The land on which St. John Lateran is built belonged originally to the wealthy Lateran family. Emperor Constantine received the land from the Lateran family. The land was used for the building of this cathedral, which is dedicated to St. John the Baptist and St. John the Evangelist. Hence the name, St. John built on Lateran land, St. John Lateran.
St. John Lateran is our oldest church. It was in St. John Lateran that Popes were consecrated and had lived until the 14th century. The papal residence and St. John Lateran, to which the papal residence was connected, had suffered fire, earthquakes and ruin. But it survived and has become a symbol of the many trials of Christianity itself. In 1646 Pope Innocent rebuilt the present structure. Tradition tells us that beneath its high altar are the remains of a small wooden table on which St. Peter celebrated Mass.
Popes began to live at the Vatican about the year 1377. St. Peter’s Basilica in Vatican City, which we most commonly associate with the Pope, was begun 1506 and completed in 1626. This is where St. Peter is buried. Our present Pope, Pope Francis, lives in a residence in Vatican City called Casa Santa Marta.
What is the significance of celebrating the Cathedral / Basilica of St. John Lateran today? Just as a cathedral is the center of a diocese, uniting all of the parishes, so this cathedral, the Pope’s cathedral, the cathedral of Rome, unites all dioceses, all Catholics, around the world. It is the symbol of Catholic unity. One universal Church consisting of many churches, united as one, manifested as the Catholic Church.

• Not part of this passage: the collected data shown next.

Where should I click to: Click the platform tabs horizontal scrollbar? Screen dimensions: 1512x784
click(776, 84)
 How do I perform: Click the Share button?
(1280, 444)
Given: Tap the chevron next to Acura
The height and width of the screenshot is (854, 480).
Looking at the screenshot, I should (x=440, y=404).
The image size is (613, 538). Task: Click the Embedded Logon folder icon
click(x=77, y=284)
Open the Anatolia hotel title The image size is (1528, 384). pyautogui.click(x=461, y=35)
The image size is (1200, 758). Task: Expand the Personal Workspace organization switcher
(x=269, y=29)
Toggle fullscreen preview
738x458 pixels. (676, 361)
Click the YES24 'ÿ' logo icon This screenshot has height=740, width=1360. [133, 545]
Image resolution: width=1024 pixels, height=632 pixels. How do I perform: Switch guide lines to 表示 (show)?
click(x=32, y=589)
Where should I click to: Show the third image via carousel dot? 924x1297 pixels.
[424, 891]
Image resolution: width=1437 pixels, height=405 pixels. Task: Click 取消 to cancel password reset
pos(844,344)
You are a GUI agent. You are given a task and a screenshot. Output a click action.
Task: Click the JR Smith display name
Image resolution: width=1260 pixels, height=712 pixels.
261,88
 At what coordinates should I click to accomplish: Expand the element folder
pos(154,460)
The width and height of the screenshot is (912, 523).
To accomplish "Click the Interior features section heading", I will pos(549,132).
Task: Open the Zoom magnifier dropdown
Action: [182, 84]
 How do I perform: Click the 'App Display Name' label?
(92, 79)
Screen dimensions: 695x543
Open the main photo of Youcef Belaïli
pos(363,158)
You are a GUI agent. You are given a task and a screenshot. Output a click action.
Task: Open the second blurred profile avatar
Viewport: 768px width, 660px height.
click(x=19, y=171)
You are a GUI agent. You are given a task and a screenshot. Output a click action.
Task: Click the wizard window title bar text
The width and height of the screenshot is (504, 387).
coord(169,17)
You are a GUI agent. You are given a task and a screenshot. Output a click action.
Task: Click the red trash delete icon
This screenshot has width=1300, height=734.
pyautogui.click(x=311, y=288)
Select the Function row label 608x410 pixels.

Every church building, although sacred in itself, reminds us that we, the people, are the Church of Christ, living stones, a spiritual edifice unto God. So we pray: “O God, who were pleased to call your Church the Bride, grant that the people that serves your name may revere you, love you and follow you, and may be led by you to attain your promises in heaven…Year by year you sanctify the Church, the Bride of Christ, foreshadowed in visible buildings, so that, rejoicing as the mother of countless children, she may be given her place in your heavenly glory.”